WRITTEN EXERCISE: Convert each line of the listing below into a string and return all of them as a single JSON list, in order. Omit blank lines.

Listing contained in a dataset:
'''
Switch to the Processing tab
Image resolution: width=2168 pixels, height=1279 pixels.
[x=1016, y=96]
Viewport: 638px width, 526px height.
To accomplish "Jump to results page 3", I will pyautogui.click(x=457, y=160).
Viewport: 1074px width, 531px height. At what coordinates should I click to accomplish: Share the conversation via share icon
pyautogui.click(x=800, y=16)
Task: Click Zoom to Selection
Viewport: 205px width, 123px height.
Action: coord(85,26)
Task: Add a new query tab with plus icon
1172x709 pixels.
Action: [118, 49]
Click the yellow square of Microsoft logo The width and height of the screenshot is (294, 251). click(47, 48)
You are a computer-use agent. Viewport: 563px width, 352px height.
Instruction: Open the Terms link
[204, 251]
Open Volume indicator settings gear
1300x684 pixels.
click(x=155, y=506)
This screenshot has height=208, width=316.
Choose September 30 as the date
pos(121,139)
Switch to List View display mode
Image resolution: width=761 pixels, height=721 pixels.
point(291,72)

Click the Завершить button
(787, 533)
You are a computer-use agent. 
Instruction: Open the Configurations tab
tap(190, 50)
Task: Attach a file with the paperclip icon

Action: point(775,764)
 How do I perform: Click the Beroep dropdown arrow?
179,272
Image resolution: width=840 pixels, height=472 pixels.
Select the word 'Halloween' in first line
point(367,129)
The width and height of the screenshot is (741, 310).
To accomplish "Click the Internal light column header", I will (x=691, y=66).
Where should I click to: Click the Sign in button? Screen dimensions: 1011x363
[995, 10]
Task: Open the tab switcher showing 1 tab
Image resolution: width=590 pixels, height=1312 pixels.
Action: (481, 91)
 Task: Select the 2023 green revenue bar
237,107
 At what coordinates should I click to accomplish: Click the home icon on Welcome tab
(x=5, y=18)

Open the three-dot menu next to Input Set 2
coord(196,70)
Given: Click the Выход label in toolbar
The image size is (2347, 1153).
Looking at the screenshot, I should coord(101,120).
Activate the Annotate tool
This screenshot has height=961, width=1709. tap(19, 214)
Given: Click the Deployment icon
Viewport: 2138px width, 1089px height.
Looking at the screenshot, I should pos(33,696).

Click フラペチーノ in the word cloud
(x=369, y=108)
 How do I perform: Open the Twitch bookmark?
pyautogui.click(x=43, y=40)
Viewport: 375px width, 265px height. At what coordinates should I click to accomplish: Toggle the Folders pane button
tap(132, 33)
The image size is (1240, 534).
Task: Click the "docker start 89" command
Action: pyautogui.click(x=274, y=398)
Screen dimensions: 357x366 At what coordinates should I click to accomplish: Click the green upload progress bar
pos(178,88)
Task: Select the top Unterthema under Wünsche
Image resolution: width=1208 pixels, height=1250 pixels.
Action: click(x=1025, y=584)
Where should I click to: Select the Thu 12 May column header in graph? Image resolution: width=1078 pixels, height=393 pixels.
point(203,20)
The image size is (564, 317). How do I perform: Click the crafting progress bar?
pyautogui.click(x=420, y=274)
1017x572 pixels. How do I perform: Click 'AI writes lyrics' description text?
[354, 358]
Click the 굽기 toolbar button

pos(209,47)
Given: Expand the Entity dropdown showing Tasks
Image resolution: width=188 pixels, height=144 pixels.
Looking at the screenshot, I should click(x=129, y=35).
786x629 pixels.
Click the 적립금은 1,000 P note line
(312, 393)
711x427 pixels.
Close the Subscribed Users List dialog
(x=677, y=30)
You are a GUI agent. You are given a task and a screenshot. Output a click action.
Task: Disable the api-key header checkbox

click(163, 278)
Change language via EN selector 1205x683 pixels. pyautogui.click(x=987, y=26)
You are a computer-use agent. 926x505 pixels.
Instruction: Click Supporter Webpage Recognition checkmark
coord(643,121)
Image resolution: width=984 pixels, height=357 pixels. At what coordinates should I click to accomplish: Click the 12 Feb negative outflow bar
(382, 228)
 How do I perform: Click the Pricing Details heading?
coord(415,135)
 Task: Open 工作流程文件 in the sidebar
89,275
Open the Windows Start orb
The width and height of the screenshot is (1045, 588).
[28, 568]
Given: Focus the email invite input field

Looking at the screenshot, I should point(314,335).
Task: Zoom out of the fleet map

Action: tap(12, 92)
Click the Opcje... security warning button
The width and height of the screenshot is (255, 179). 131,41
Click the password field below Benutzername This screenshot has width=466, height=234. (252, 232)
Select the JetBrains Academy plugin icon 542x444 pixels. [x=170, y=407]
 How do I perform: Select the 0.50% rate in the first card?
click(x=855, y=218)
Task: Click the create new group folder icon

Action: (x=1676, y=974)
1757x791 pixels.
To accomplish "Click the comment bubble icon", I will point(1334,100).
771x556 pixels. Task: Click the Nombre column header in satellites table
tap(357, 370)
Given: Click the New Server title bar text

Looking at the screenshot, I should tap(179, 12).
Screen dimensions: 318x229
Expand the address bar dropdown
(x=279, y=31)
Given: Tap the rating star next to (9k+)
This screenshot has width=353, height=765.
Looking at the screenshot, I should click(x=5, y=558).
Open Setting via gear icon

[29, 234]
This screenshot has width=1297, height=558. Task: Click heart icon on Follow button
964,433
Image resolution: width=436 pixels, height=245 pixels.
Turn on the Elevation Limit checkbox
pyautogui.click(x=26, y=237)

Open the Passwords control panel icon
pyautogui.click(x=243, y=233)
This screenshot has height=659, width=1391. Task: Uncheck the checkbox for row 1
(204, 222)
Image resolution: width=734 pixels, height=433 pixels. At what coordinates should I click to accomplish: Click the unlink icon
'''
WRITTEN SOLUTION:
[
  "Switch to the Processing tab",
  "Image resolution: width=2168 pixels, height=1279 pixels.",
  "[x=1016, y=96]",
  "Viewport: 638px width, 526px height.",
  "To accomplish \"Jump to results page 3\", I will pyautogui.click(x=457, y=160).",
  "Viewport: 1074px width, 531px height. At what coordinates should I click to accomplish: Share the conversation via share icon",
  "pyautogui.click(x=800, y=16)",
  "Task: Click Zoom to Selection",
  "Viewport: 205px width, 123px height.",
  "Action: coord(85,26)",
  "Task: Add a new query tab with plus icon",
  "1172x709 pixels.",
  "Action: [118, 49]",
  "Click the yellow square of Microsoft logo The width and height of the screenshot is (294, 251). click(47, 48)",
  "You are a computer-use agent. Viewport: 563px width, 352px height.",
  "Instruction: Open the Terms link",
  "[204, 251]",
  "Open Volume indicator settings gear",
  "1300x684 pixels.",
  "click(x=155, y=506)",
  "This screenshot has height=208, width=316.",
  "Choose September 30 as the date",
  "pos(121,139)",
  "Switch to List View display mode",
  "Image resolution: width=761 pixels, height=721 pixels.",
  "point(291,72)",
  "Click the Завершить button",
  "(787, 533)",
  "You are a computer-use agent. ",
  "Instruction: Open the Configurations tab",
  "tap(190, 50)",
  "Task: Attach a file with the paperclip icon",
  "Action: point(775,764)",
  " How do I perform: Click the Beroep dropdown arrow?",
  "179,272",
  "Image resolution: width=840 pixels, height=472 pixels.",
  "Select the word 'Halloween' in first line",
  "point(367,129)",
  "The width and height of the screenshot is (741, 310).",
  "To accomplish \"Click the Internal light column header\", I will (x=691, y=66).",
  "Where should I click to: Click the Sign in button? Screen dimensions: 1011x363",
  "[995, 10]",
  "Task: Open the tab switcher showing 1 tab",
  "Image resolution: width=590 pixels, height=1312 pixels.",
  "Action: (481, 91)",
  " Task: Select the 2023 green revenue bar",
  "237,107",
  " At what coordinates should I click to accomplish: Click the home icon on Welcome tab",
  "(x=5, y=18)",
  "Open the three-dot menu next to Input Set 2",
  "coord(196,70)",
  "Given: Click the Выход label in toolbar",
  "The image size is (2347, 1153).",
  "Looking at the screenshot, I should coord(101,120).",
  "Activate the Annotate tool",
  "This screenshot has height=961, width=1709. tap(19, 214)",
  "Given: Click the Deployment icon",
  "Viewport: 2138px width, 1089px height.",
  "Looking at the screenshot, I should pos(33,696).",
  "Click フラペチーノ in the word cloud",
  "(x=369, y=108)",
  " How do I perform: Open the Twitch bookmark?",
  "pyautogui.click(x=43, y=40)",
  "Viewport: 375px width, 265px height. At what coordinates should I click to accomplish: Toggle the Folders pane button",
  "tap(132, 33)",
  "The image size is (1240, 534).",
  "Task: Click the \"docker start 89\" command",
  "Action: pyautogui.click(x=274, y=398)",
  "Screen dimensions: 357x366 At what coordinates should I click to accomplish: Click the green upload progress bar",
  "pos(178,88)",
  "Task: Select the top Unterthema under Wünsche",
  "Image resolution: width=1208 pixels, height=1250 pixels.",
  "Action: click(x=1025, y=584)",
  "Where should I click to: Select the Thu 12 May column header in graph? Image resolution: width=1078 pixels, height=393 pixels.",
  "point(203,20)",
  "The image size is (564, 317). How do I perform: Click the crafting progress bar?",
  "pyautogui.click(x=420, y=274)",
  "1017x572 pixels. How do I perform: Click 'AI writes lyrics' description text?",
  "[354, 358]",
  "Click the 굽기 toolbar button",
  "pos(209,47)",
  "Given: Expand the Entity dropdown showing Tasks",
  "Image resolution: width=188 pixels, height=144 pixels.",
  "Looking at the screenshot, I should click(x=129, y=35).",
  "786x629 pixels.",
  "Click the 적립금은 1,000 P note line",
  "(312, 393)",
  "711x427 pixels.",
  "Close the Subscribed Users List dialog",
  "(x=677, y=30)",
  "You are a GUI agent. You are given a task and a screenshot. Output a click action.",
  "Task: Disable the api-key header checkbox",
  "click(163, 278)",
  "Change language via EN selector 1205x683 pixels. pyautogui.click(x=987, y=26)",
  "You are a computer-use agent. 926x505 pixels.",
  "Instruction: Click Supporter Webpage Recognition checkmark",
  "coord(643,121)",
  "Image resolution: width=984 pixels, height=357 pixels. At what coordinates should I click to accomplish: Click the 12 Feb negative outflow bar",
  "(382, 228)",
  " How do I perform: Click the Pricing Details heading?",
  "coord(415,135)",
  " Task: Open 工作流程文件 in the sidebar",
  "89,275",
  "Open the Windows Start orb",
  "The width and height of the screenshot is (1045, 588).",
  "[28, 568]",
  "Given: Focus the email invite input field",
  "Looking at the screenshot, I should point(314,335).",
  "Task: Zoom out of the fleet map",
  "Action: tap(12, 92)",
  "Click the Opcje... security warning button",
  "The width and height of the screenshot is (255, 179). 131,41",
  "Click the password field below Benutzername This screenshot has width=466, height=234. (252, 232)",
  "Select the JetBrains Academy plugin icon 542x444 pixels. [x=170, y=407]",
  " How do I perform: Select the 0.50% rate in the first card?",
  "click(x=855, y=218)",
  "Task: Click the create new group folder icon",
  "Action: (x=1676, y=974)",
  "1757x791 pixels.",
  "To accomplish \"Click the comment bubble icon\", I will point(1334,100).",
  "771x556 pixels. Task: Click the Nombre column header in satellites table",
  "tap(357, 370)",
  "Given: Click the New Server title bar text",
  "Looking at the screenshot, I should tap(179, 12).",
  "Screen dimensions: 318x229",
  "Expand the address bar dropdown",
  "(x=279, y=31)",
  "Given: Tap the rating star next to (9k+)",
  "This screenshot has width=353, height=765.",
  "Looking at the screenshot, I should click(x=5, y=558).",
  "Open Setting via gear icon",
  "[29, 234]",
  "This screenshot has width=1297, height=558. Task: Click heart icon on Follow button",
  "964,433",
  "Image resolution: width=436 pixels, height=245 pixels.",
  "Turn on the Elevation Limit checkbox",
  "pyautogui.click(x=26, y=237)",
  "Open the Passwords control panel icon",
  "pyautogui.click(x=243, y=233)",
  "This screenshot has height=659, width=1391. Task: Uncheck the checkbox for row 1",
  "(204, 222)",
  "Image resolution: width=734 pixels, height=433 pixels. At what coordinates should I click to accomplish: Click the unlink icon"
]